§ Passage to read:

[Start of Attachment]

In ‘Notes & News’ (p. 2) there was reference to a long article by Tom Crabtree in The Guardian. Then there were reports of how the ‘Love and Attraction’ conference at Swansea was moved, and how NUPE forced the conference organisers to eject Tom O’Carroll, who was also physically attacked. Also about how there was apparently much press hysteria, death threats, sackings, and a near riot in central London. After a meeting was planned at Conway Hall on Sep 19th, about 120 people, PIE members and press, went, ‘braving a barrage of abuse, blows and missiles rained on them by a crowd outside, at least partly organised by the National Front’ (p. 2).

On p. 3, there were letters from a John Page (who talked about living in ‘an age of utter barbarism which has been created largely by Christianity and Judaism combined’), an A. Paedophile (which included ‘Let us not equate “paedophile” with “child molester”. True paedophiles love all people, and especially the youngsters.’; and ‘I contribute to the NSPCC’) and a Nicholas J. Ferguson, London (who wrote ’One of the self-made ‘rules’ of responsible paedophiles is not to ‘share their young friends around’’. So no pooling of photographs, collections of diaries or letters) (p. 3).

Charles Napier wrote a poem about the now almost-mythological figure of Tom O’Connor (p. 4). And an article by Dr. Frits Bernard, who would become a regular contributor, referred to as ‘Psychiatrist, Sociologist, Writer’, said the following about the age of consent, mentioning that in some countries it is at age 12:

‘Some take as the criterion for drawing the boundary line the onset of puberty, the first menstruation or the first ejaculation. In my opinion this is a biologically acceptable criterion (it is a fact that can be observed) but represents no psychologically valid attitude. The affection of a girl or of a boy for a man or woman before reaching puberty and after passing this boundary, should be no different in terms of experience. Orgasms without ejaculation can give the same gratification as with ejaculation.’ (Dr. Frits Bernard, Psychiatrist, Sociologist, Writer, ‘Paedophilia. What are we talking about?’, p. 5).

[End of Attachment]

§ Recorded data:
[Start of Attachment]

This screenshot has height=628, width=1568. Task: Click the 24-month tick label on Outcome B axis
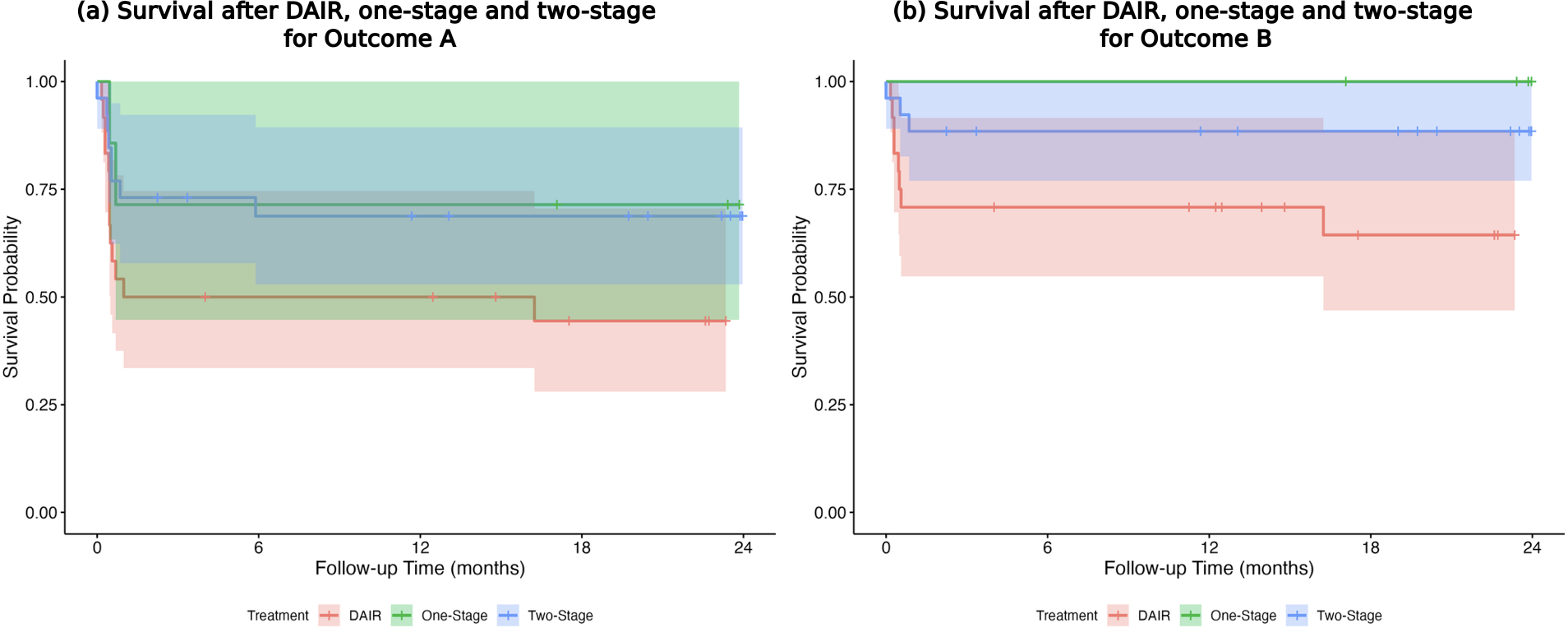(x=1532, y=547)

[End of Attachment]

In the passage, copy out the part that begins at the words "In ‘Notes &" and stops after "Front’ (p. 2).", swapping "Swansea" for "Cardiff".

§ Final answer:
In ‘Notes & News’ (p. 2) there was reference to a long article by Tom Crabtree in The Guardian. Then there were reports of how the ‘Love and Attraction’ conference at Cardiff was moved, and how NUPE forced the conference organisers to eject Tom O’Carroll, who was also physically attacked. Also about how there was apparently much press hysteria, death threats, sackings, and a near riot in central London. After a meeting was planned at Conway Hall on Sep 19th, about 120 people, PIE members and press, went, ‘braving a barrage of abuse, blows and missiles rained on them by a crowd outside, at least partly organised by the National Front’ (p. 2).